Das heisst letztlich: Westliche Staaten, die diese vom Ausland finanzierten und gelenkten Moscheen zulassen, haben ihre Souveränitätsrechte, was die Praxis der islamischen Religion auf ihrem Territorium betrifft, an die jeweiligen Staaten abgetreten. Jeder muslimisch geprägte Staat, der auf europäischem Boden seinen Staatsislam predigt, betreibt dort seine eigene Politik.

Die Naivität der Europäer

Kein Türke oder Kurde, der gegen Erdogan ist, käme je auf die Idee, eine solche Moschee zu besuchen, um dort einer Predigt beizuwohnen. Man sollte sich auch nicht darüber wundern, dass in diesen Moscheen immer wieder Wahlkampf für Erdogan und seine Partei, die AKP, betrieben wird. Diese Moscheen sind nicht nur Glaubenseinrichtungen, sie sind politische Machtinstrumente.
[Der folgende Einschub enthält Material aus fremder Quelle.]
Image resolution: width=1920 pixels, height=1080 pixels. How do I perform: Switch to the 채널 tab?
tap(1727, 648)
Man kann den Islam und seine Präsenz in Europa deshalb nicht durch eine rein westliche Brille betrachten, indem man auf die Glaubens- und Gewissensfreiheit verweist. Die Charakteristika der staatsislamischen Einrichtungen widersprechen diesem Grundrecht fundamental. Deshalb verbietet es sich, das Thema mit einem Hinweis auf die Grundrechte abzuhaken.
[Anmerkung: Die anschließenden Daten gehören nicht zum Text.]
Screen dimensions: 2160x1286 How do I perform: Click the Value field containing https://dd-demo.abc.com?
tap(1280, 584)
Mit den Grundrechten westlicher Verfassungen hat der von der nationalislamistischen Diyanet kontrollierte türkische Staatsislam wenig bis nichts zu tun. Das Grundrecht der Glaubens- und Gewissensfreiheit wurde geschaffen, um zwischen verfeindeten christlichen Religionsgemeinschaften eine Friedensordnung herzustellen – und sicher nicht, um einem muslimisch geprägten Staat die Kontrolle über seinen Staatsislam auf europäischem Boden zu gewährleisten.

Genau das aber geschieht, wenn man es zulässt, dass in Deutschland Diyanet-Moscheen gebaut werden, oder wenn mit türkisch-islamischen Einrichtungen in der Schweiz ein interreligiöser Dialog geführt wird. Das türkische Monopol über den türkischen Staatsislam, der heute nationalislamistisch ist, existiert aufgrund der Naivität der Europäer auch in den europäischen Ländern. Unter dem Schutz der Glaubens- und Gewissensfreiheit.

Wenn Tariq Ramadan sagt, dass sich die Ziele der Islamisten im Westen besser erfüllen liessen als in vielen islamischen Ländern, meint er genau dies. In einem muslimisch geprägten Staat wäre es nicht möglich, weil sie Herren im eigenen Haus sind. Sie lassen ausländische Prediger grundsätzlich nicht zu und kontrollieren die Ausübung des Islam in ihrem Land. Tariq Ramadan hat leider recht. Die westliche Glaubens- und Gewissensfreiheit gibt den Islamisten eine Narrenfreiheit, von der sie in muslimisch geprägten Staaten nur träumen könnten.

Emrah Erken ist Anwalt in Zürich und Publizist.